A variety of causes are being offered for the failure of a secure data vault scheme to take root.
The plan to create five vaults across the country for storage of data from overseas customers had its origins in the Knowledge Wave conference last year. It echoed a similar 1980s plan by Databank founder Gordon Hogg for a massive data storage facility that demanded a public investment of $100 million.
But after a year of trying to drum up funding, the idea’s prime mover, Gary Connolly, says he’s sold the intellectual property on which the scheme was based to Australian interests (see Australians take up data vault idea).
One of the scheme’s biggest backers was Auckland company MI5, which formed Secure Data Vault New Zealand (SDVNZ) with Connolly.
MI5 CIO Helen Fisk says SVDNZ made “an executive decision” to sell the remains of the system to Australia when it was apparent funding was too hard to find.
“We got ready to go to consultants for money. We had proven concepts,” Fisk says, “but we could not afford any more of our time when other countries are working to pick up the ball now.”

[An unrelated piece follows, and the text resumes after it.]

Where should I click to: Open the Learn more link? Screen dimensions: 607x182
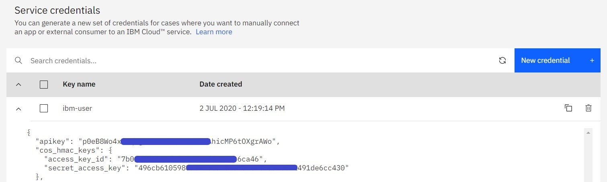[x=214, y=32]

Fisk feels timing, just after the dot-com crash, was a big issue.
“It was a big idea. Big ideas carry risk. Investors are just being more careful than they have ever been before.”
Gordon Hogg, who says he was asked by Connolly to get involved on the strength of his 1980s plan, says the Australian sale was “news” to him and he had not heard from Connolly in months.

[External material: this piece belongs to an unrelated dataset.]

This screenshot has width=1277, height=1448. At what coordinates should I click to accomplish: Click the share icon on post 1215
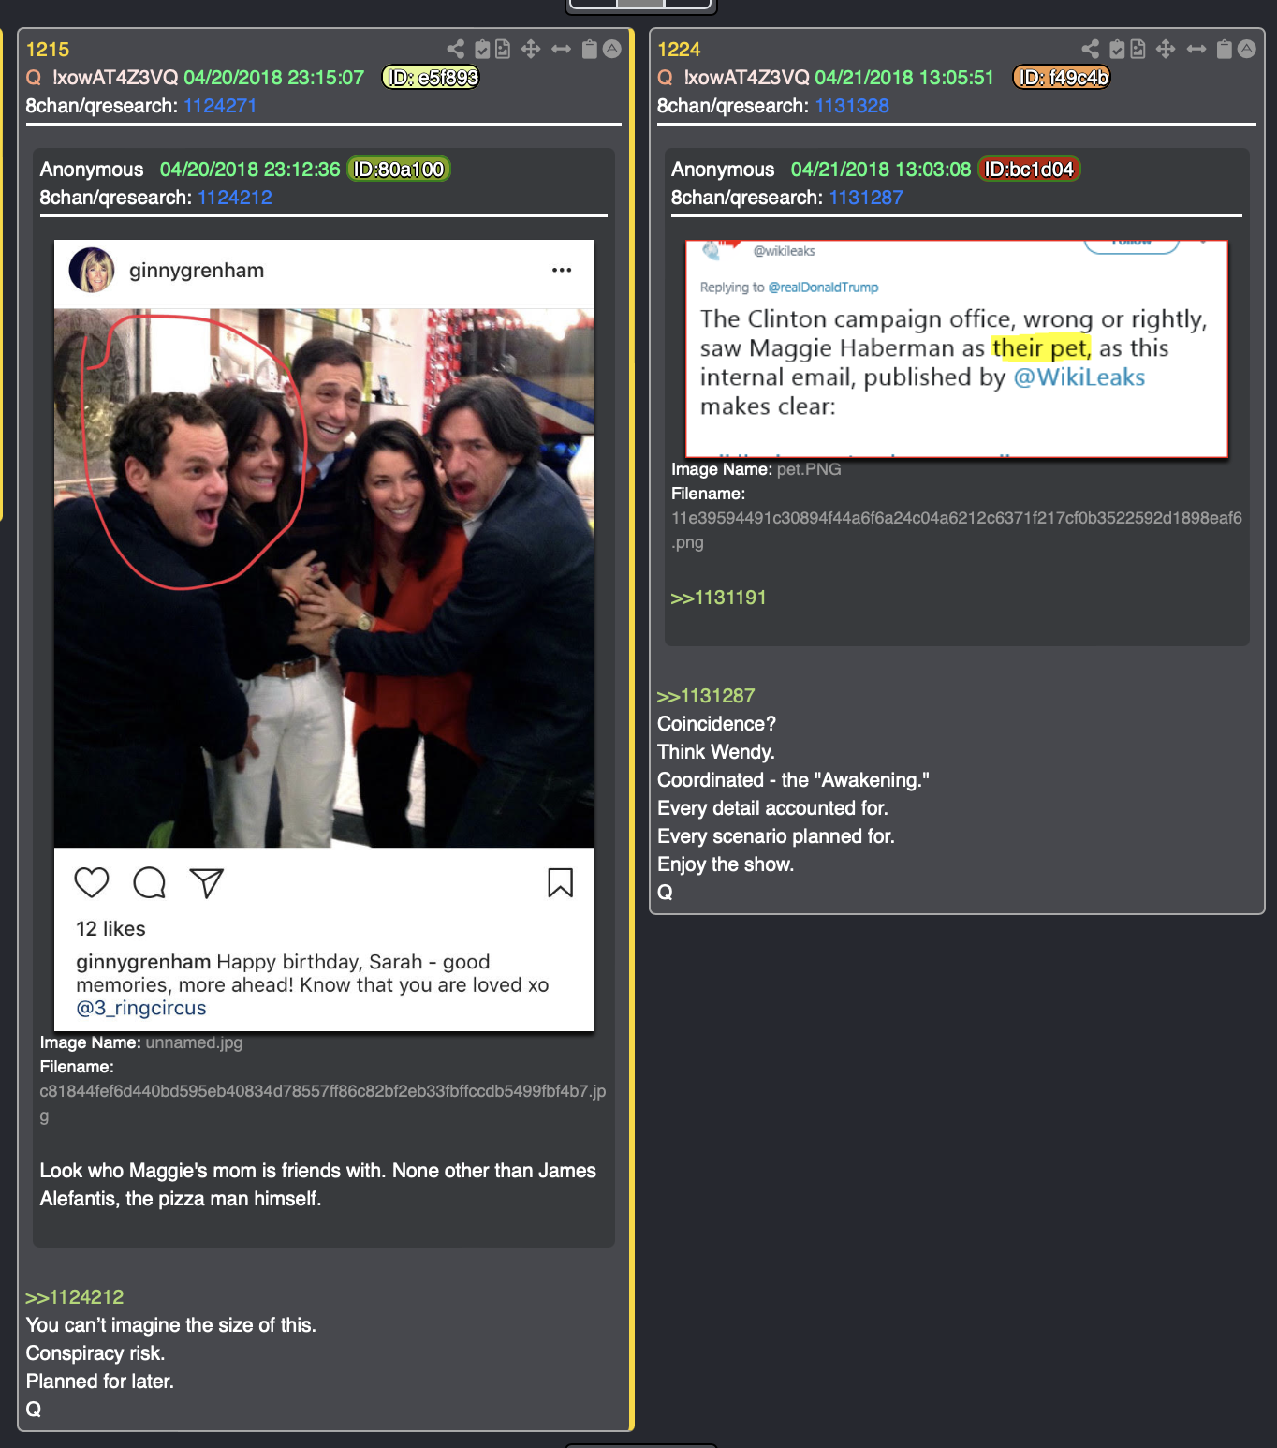pos(456,49)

“It was an excellent idea. It could not get enough interest here,” Hogg says. “But it won’t preclude us from doing anything more. It’s the usual story. There’s not the right sort of money around.”
The current government, through Industry New Zealand, showed an interest, as did some 45 companies and government agencies.
But the scheme didn’t advance beyond a now-closed mini-centre on Auckland’s North Shore.
Joseph Rosseau, who has been studying the possibility of creating a cluster for security companies for Industry New Zealand, looked at the vault concept and says, “as always, the ultimate validity is the market”.
Rosseau says data storage laws vary from country to country and Secure Data Vault New Zealand (SDVNZ), the group established by Connolly and Auckland company MI5, “did not fully come to grips with the concept”.
Robin Ducker, former boss of Auckland UniServices, which staged meetings on the scheme, accepts Connolly worked hard on the project, but says no investor thought it was worthwhile.
Others involved in the initiative, who now wish to be unnamed, are less charitable, saying “there was a lot of bullshit around” and note that Australia already has empty data centres.
But Connolly hits back. “We had 45 companies who circled around to see if there was any money. There were a lot of greedy people who were trying to make a quick buck. The Australians are looking at making a profit, not taking a profit. This project is not a local concern any more. Because New Zealanders are averse to taking a risk, the vaults are going somewhere where people are taking a risk.”